When the Sun formed, it had enough fuel to power it for about \(10\) billion years. The Sun is nearly halfway through its lifetime of hydrogen fusion.

#scipy.constants is a library that has common constants in physics/chemistry
#https://docs.scipy.org/doc/scipy/reference/constants.html
from scipy.constants import m_p, year


M_sun = 1.989e30 #mass of the Sun in kg
L_sun = 3.828e26 #Luminosity of the Sun in W (or J/s)
energy_kg = 6.3e14 #energy released to fuse 1 kg of hydrogen

m_He = 6.6447e-27 #mass of a helium nucleus in kg
m = 4*m_p - m_He
print("The mass lost that is converted into energy is %1.4e kg." % m)
mass_loss = m/(4*m_p) * 100
print("The mass loss (percentage) is %1.2f percent." % mass_loss)
print("------")
energy_release = L_sun/energy_kg
print("The mass fused per second is %1.1e kg/s." % energy_release)
print("------")
M_year = energy_release*year 
print("The mass consumed by the Sun each year is %1.1e kg/yr." % M_year)

M_fuel = 0.1*M_sun 
tau = M_fuel/M_year 
print("The lifetime of the Sun is %1.1e yr." % tau)
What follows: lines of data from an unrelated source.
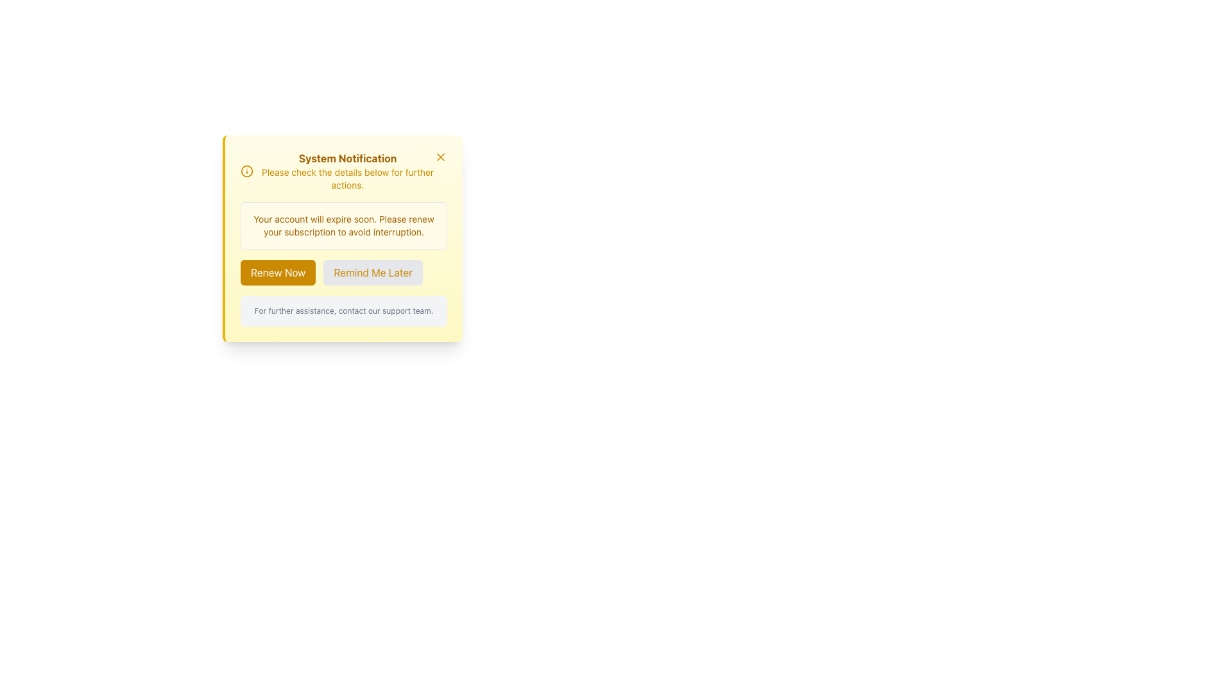  What do you see at coordinates (344, 225) in the screenshot?
I see `the warning message displayed in the Text Display Area with a yellowish background that reads, 'Your account will expire soon. Please renew your subscription to avoid interruption.'` at bounding box center [344, 225].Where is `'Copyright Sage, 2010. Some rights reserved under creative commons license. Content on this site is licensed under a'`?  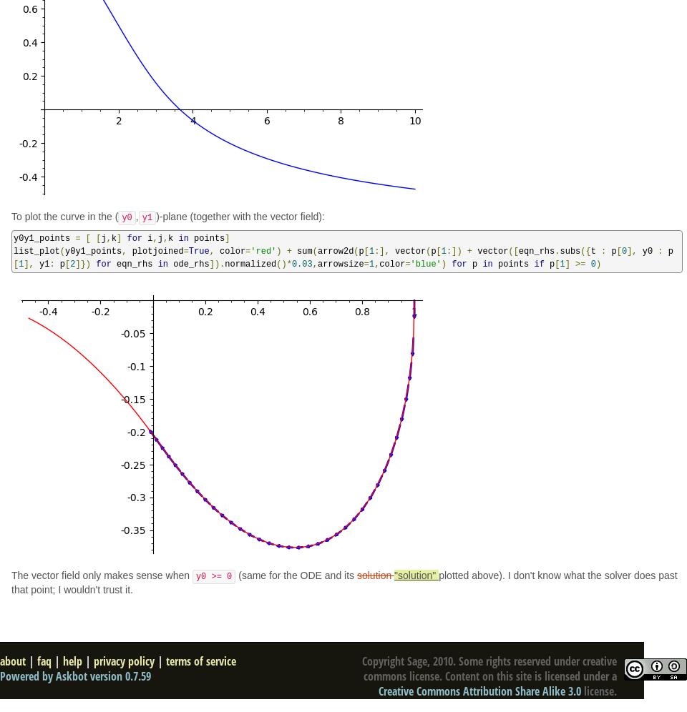 'Copyright Sage, 2010. Some rights reserved under creative commons license. Content on this site is licensed under a' is located at coordinates (489, 669).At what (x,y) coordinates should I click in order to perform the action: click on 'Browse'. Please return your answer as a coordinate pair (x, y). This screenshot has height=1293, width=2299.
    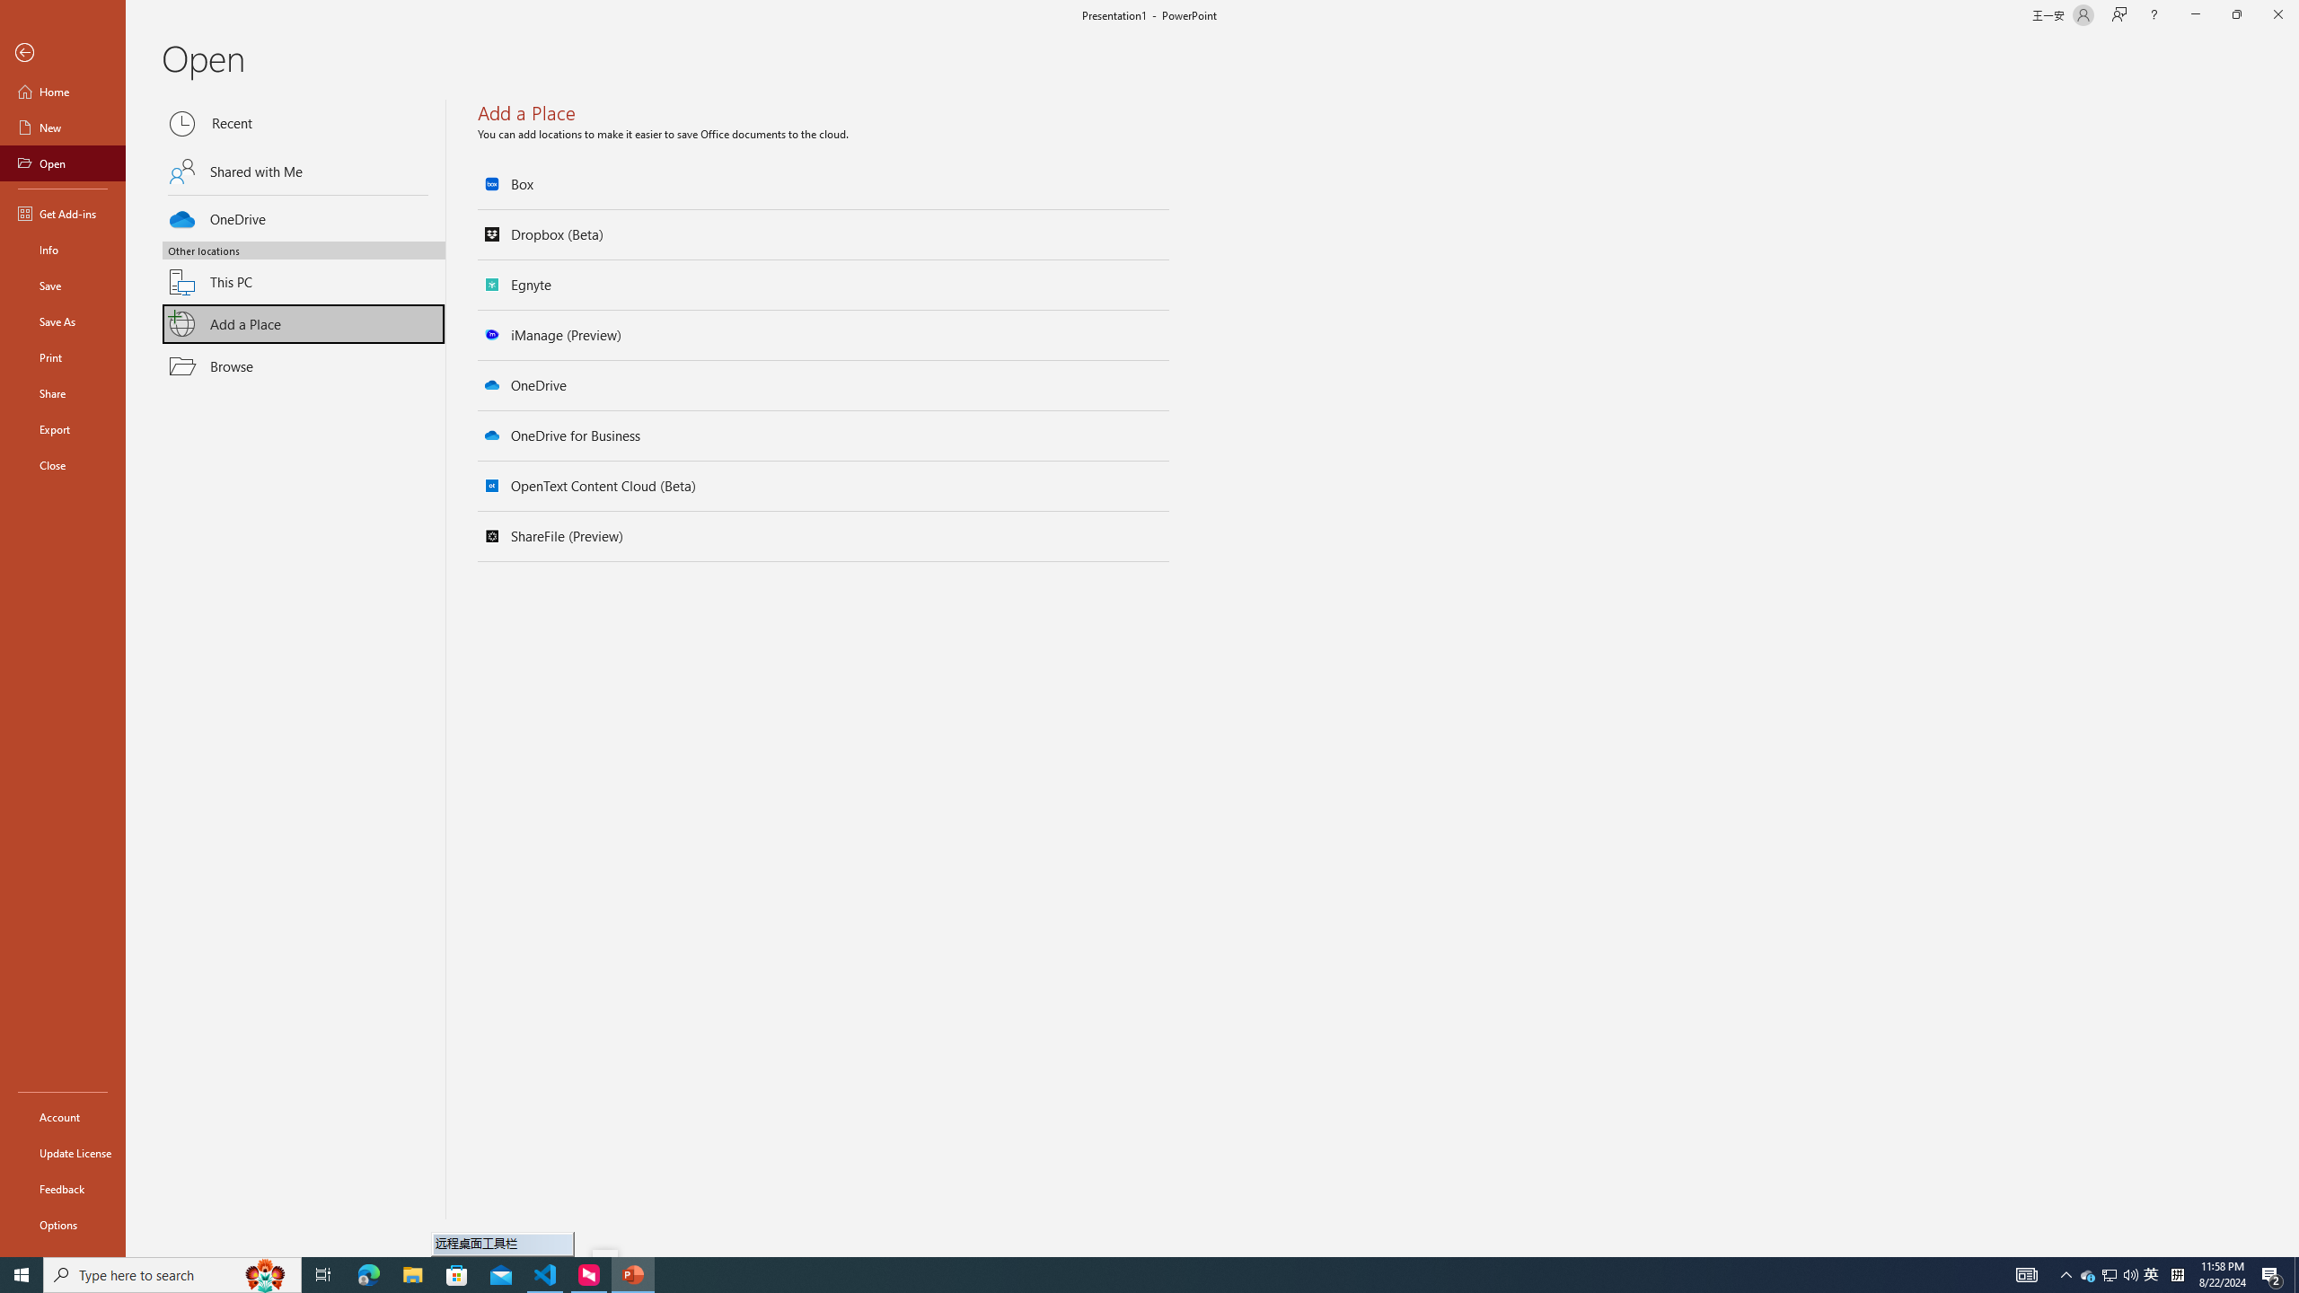
    Looking at the image, I should click on (304, 366).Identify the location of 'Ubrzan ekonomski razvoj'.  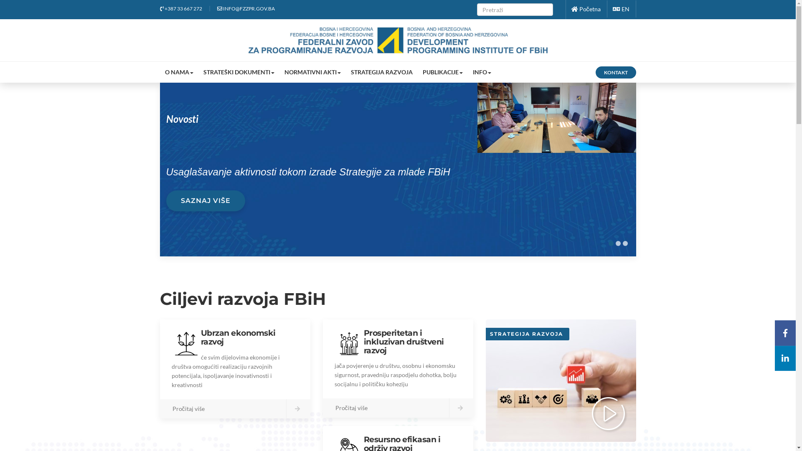
(237, 337).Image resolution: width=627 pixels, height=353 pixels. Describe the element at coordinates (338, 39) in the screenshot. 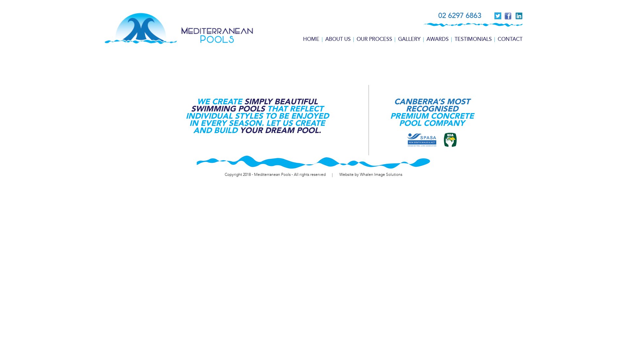

I see `'ABOUT US'` at that location.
The mass lost that is converted into energy is 4.5788e-29 kg.
The mass loss (percentage) is 0.68 percent.
------
The mass fused per second is 6.1e+11 kg/s.
------
The mass consumed by the Sun each year is 1.9e+19 kg/yr.
The lifetime of the Sun is 1.0e+10 yr.

14.2. Sunspots & Temperature

Sunspots are \({\sim}1500\ {\rm K}\) cooler than their surroundings. What does that lower temperature tell us about their luminosity?

Recall the ratios we used in Chapter 5 to compare how much brighter the Sun is compared to the Earth. We used a form of the Stefan-Boltzmann law with the flux as

\[ \mathcal{F} = \sigma T^4. \]

We want to compare how the flux of the sunspot with a similar sized section of the its warmer surroundings. Let’s use the ratios again so that we don’t have to lookup \(\sigma\). Comparing the spot to the surface, we have

(14.5)\[\begin{align} \frac{\mathcal{F}_{\rm spot}}{\mathcal{F}_{\rm surface}} &= \frac{\sigma T_{\rm spot}^4}{\sigma T_{\rm surface}^4} = \left(\frac{T_{\rm spot}}{T_{\rm surface}}\right)^4, \\ &= \left(\frac{5777\ {\rm K} -1500\ {\rm K}}{5777\ {\rm K}}\right)^4 = 0.3. \end{align}\]

Therefore, the flux coming from a sunspot is only \(30\%\) of that coming from the nearby surface (i.e., \(\mathcal{F}_{\rm spot} = 0.3\ \mathcal{F}_{\rm surface}\)). The sunspot is about \(30\%\) as bright as the surrounding photosphere. However the sunspot would still be brighter than the full Moon.

T_surf = 5777 #average surface temperature of the Sun
T_spot = T_surf - 1500 #estimate sunspot temperature

F_ratio = (T_spot/T_surf)**4
print("The sunspot emits about %1.1f times as much light as the surrounding surface." % F_ratio)

The sunspot emits about 0.3 times as much light as the surrounding surface.